In recent years, biology and mathematics have undergone an increasingly intense interdisciplinary merger, leading to new scientific fields such as bioinformatics and systems biology. Several major breakthroughs in biology (e.g. the Human Genome Project) and technology (e.g. microarrays or DNA chips) have catalyzed this development. We will discuss datasets that are being generated by microarray technology, which makes it possible to measure in parallel the activity or expression of thousands of genes simultaneously. We discuss the basics of the technology, how to preprocess the data, and how classical and newly developed algorithms can be used to generate insight in the biological processes that have generated the data. Algorithms we discuss are Principal Component Analysis, clustering techniques such as hierarchical clustering and Adaptive Quality Based Clustering and statistical sampling methods, such as Monte Carlo Markov Chains and Gibbs sampling. We illustrate these algorithms with several real-life cases from diagnostics and class discovery in leukemia, functional genomics research on the mitotic cell cycle of yeast, and motif detection in Arabidopsis thaliana using DNA background models.

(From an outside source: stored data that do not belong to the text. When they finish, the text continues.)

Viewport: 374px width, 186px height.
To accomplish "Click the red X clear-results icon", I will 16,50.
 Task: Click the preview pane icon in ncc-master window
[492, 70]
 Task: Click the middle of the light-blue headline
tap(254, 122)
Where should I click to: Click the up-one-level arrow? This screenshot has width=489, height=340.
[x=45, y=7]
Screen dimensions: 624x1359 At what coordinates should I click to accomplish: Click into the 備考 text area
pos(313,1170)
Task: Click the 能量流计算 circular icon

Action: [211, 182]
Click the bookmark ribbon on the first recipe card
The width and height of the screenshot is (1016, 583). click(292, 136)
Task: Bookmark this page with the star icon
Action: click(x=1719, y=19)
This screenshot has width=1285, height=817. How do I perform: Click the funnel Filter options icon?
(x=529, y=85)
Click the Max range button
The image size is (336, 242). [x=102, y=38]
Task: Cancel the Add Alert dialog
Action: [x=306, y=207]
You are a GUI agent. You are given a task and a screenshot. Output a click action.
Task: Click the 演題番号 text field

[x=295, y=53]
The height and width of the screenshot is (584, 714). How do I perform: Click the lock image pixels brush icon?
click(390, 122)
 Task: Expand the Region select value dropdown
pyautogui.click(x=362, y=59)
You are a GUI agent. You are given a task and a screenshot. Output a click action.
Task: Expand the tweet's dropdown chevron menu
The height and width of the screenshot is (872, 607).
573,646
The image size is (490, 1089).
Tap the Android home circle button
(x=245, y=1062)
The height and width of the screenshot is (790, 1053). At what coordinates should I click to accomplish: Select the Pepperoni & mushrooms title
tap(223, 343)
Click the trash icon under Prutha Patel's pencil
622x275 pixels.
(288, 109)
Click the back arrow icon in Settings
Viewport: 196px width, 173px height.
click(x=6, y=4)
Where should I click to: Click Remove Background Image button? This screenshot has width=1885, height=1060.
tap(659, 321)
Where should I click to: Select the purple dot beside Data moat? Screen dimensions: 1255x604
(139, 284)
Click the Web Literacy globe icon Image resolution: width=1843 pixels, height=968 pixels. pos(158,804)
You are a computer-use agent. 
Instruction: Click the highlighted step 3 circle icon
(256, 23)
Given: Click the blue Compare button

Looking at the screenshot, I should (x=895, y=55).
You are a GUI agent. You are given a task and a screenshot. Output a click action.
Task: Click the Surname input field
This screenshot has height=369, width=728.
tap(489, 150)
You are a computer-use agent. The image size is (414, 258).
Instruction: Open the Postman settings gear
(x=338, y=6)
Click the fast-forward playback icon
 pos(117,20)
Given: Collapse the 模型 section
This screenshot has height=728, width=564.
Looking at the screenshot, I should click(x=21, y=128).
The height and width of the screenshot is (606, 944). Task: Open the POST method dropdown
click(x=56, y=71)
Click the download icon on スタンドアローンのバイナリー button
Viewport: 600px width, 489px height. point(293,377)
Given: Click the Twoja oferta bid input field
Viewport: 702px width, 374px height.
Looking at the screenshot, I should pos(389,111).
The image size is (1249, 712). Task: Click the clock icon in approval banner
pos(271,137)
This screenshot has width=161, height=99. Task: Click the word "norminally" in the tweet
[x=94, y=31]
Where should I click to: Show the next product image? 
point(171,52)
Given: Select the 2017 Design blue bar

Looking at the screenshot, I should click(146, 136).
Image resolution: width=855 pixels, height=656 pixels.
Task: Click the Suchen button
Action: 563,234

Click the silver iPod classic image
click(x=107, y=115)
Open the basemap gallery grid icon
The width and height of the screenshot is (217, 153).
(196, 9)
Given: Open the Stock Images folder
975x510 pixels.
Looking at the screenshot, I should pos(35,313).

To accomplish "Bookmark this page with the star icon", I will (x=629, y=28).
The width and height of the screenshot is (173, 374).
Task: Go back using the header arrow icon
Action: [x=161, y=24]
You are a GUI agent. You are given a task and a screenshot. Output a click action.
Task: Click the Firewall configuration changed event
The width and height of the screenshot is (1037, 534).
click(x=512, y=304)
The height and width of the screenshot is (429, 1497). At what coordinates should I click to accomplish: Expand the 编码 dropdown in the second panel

To conclude we present some future perspectives on the development of bioinformatics, including some visionary discussions on technology, algorithms, systems biology and computational biomedicine.
Some introductory references
Junhyong Kim. Computers are from Mars, organisms are from Venus. Computer, IEEE, July 2002, pp.25-32.
De Moor B., Marchal K., Mathys J., Moreau Y., ``Bioinformatics : Organisms from Venus, Technology from Jupiter, Algorithms from Mars'', European Journal of Control, vol. 9, no. 2-3, 2003, pp. 237-278.
Moreau Y., De Smet F., Thijs G., Marchal K., De Moor B., ``Functional bioinformatics of microarray data : from expression to regulation'', Proceedings of the IEEE, vol. 90, no. 11, Nov. 2002, pp. 1722-1743.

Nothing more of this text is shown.